Jika banyak sekali sumber hukum Islam dari lima mazhab tersebut disatukan antara satu dan lainnya, maka sumber aturan Islam itu mencakup Quran, hi-Hadis, pertimbangan para teman, qiyas, istihsan, maslahat al-ummah, dan sariat sebelum Islam.
Dari uraian tersebut tampakbahwa model penelitian aturan Islam yang dipakai Harun Nasution yakni observasi eksploratif, deskriptif dengan menggunakan pendekatan kesejarahan. Interpretasi yang dijalankan atas data-data histotis tersebut selalu dikaitkan dengan konteks sejarahnya.
2. Model Moel J. Coulson
Hasil observasi itu dituangkan dalam tiga bagian. Bagian pertama menerangkan tentang terbentukya aturan syariat, dan, yang di dalamnya dibahas tentang pengakuan Alqur’an, praktek aturan di masa pertama Islam, selaku mazhab petama, lmam Al-Syaf’i, Bapak Yurisprudensi. Bagian kedua, mengatakan perihal anutan dan praktek aturan Islam di era pertengahan. Di dalamnya dibahas ihwal, teori aturan klasik, antara kesatuan dan keanekaragaman, darn aliran dalam sistem aturan, pemerintahan Islam dan aturan syari’at, masyarakat dan aturan syariat. Bagian ketiga, mengatakan wacana aturan Islam dimasa terbaru yang di dalamnya dibahas tentang absorpsi hukum Eropa, aturan syariat kontemporer, taklid dan pembaharuan hukum serta neo ijtihad.

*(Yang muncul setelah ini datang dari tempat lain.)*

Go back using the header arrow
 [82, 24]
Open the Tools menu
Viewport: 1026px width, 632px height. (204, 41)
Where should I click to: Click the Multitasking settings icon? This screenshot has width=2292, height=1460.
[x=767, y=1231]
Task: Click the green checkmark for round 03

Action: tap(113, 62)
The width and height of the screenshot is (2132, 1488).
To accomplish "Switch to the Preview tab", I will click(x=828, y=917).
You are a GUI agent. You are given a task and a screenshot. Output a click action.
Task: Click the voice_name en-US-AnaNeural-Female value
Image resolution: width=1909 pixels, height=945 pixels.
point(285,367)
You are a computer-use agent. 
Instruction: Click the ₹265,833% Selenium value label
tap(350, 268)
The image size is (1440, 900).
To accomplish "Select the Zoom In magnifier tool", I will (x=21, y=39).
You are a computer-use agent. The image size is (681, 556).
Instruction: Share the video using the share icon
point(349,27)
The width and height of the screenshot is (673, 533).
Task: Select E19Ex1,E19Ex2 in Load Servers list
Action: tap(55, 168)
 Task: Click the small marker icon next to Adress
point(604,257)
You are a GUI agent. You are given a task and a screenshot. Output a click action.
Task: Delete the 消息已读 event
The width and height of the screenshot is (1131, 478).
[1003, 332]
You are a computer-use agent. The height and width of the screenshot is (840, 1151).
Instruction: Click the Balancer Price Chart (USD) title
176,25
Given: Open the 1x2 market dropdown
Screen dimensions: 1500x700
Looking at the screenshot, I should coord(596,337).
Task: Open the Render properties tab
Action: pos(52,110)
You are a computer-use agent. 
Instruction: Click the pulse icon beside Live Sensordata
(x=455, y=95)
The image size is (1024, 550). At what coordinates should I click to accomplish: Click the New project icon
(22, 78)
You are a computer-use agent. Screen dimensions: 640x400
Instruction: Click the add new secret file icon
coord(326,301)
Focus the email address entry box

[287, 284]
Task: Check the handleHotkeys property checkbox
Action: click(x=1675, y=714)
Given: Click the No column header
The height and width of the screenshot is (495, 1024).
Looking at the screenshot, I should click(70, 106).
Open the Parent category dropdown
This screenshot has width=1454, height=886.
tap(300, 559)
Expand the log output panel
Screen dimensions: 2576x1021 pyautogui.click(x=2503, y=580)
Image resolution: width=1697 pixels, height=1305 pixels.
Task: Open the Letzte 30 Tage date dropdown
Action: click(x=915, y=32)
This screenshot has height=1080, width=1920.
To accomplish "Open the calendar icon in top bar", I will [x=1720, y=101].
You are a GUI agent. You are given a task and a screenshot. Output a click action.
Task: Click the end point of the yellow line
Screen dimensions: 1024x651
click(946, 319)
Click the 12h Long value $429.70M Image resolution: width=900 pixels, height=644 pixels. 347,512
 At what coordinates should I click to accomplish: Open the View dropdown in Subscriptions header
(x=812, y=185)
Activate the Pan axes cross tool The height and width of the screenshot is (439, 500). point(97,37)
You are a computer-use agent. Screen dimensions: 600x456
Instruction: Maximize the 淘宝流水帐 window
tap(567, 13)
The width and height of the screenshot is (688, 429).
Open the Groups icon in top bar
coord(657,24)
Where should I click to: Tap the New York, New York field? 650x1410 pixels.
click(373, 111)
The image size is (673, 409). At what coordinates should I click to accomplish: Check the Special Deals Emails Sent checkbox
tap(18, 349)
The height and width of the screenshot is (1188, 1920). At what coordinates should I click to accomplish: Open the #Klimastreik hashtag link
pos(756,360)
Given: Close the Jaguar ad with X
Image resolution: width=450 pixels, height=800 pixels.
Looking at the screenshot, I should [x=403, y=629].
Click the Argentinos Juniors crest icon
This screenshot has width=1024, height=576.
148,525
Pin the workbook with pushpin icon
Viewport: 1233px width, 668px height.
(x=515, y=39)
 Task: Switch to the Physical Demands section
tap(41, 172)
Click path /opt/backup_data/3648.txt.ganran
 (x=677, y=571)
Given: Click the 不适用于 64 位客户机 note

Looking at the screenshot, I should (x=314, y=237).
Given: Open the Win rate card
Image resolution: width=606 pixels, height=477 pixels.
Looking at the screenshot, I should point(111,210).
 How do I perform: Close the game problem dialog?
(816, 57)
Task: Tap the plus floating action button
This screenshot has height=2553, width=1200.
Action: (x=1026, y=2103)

Pada bagian pendahuluan dia menyatakan bahwa problema yang mendasar saat ini adalah adanya kontradiksi antara ketentuan-ketentuan aturan tradisional yang dinyatakan secara kaku di satu pihak, dan permintaan-permintaan masyatakat terbaru di lain pihak. Apabila perjalanan hukum diarahkan biar mampu membentuk sebagai pembagian terstruktur mengenai perintah Tuhan, biar tetap aturan Islam, tak mampu dibenarkan suatu reformasi yang dimaksudkan guna memenuhi keperluan penduduk .
Sebaliknya, reformasi mesti mencari dasar hukum dalam prinsip-prinsip Islam selaku penopang. Artinya, harus ada legitimasi (legalisasi) baik secara implisit maupun secara eksplisit dari kemauan Tuhan. Akan tetapi, selama teori wacana metode aturan Islam klasik masih mendominasi dunia anutan dukungan mirip itu susah diperoleh.
Menurut Coulson ada dua alasan prinsipil di balik keberagaman atau perbedaan: ini. Pertama, yaitu biasa bahwa masing-masing qadi condong menetapkan hukum setempat yang pasti berlawanan-beda antara satu kawasan dengan yang lainnya.